**Data extract**

———

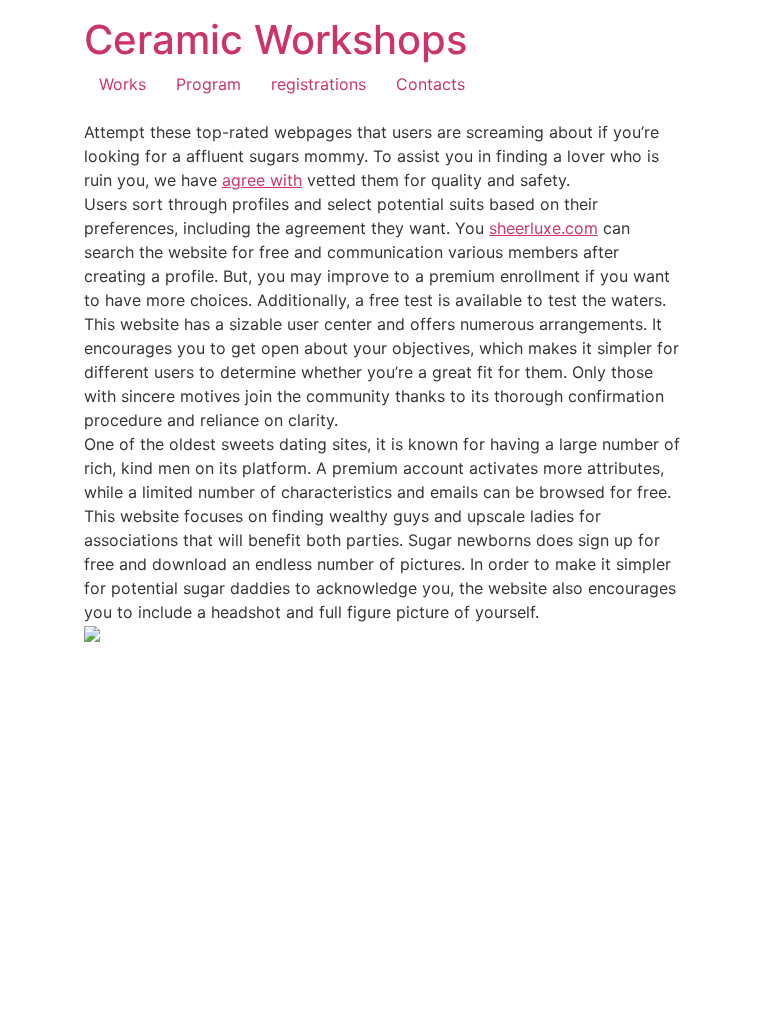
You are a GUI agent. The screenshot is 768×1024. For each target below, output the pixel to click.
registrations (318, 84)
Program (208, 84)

———

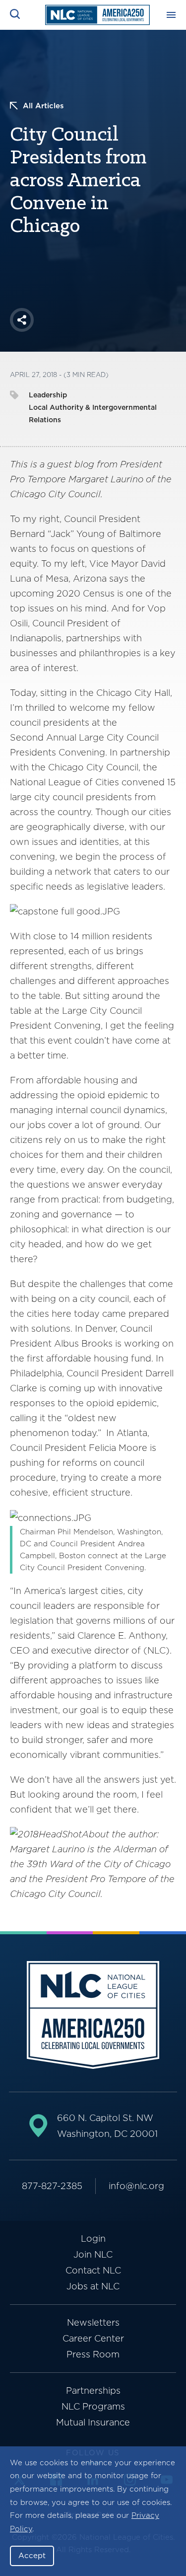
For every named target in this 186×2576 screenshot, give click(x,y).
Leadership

———

Quote the data above from the line containing "You are a GUI" to the line containing "Program (208, 84)", inclusive, and stop.

**Response to the exercise**
You are a GUI agent. The screenshot is 768×1024. For each target below, output the pixel to click.
registrations (318, 84)
Program (208, 84)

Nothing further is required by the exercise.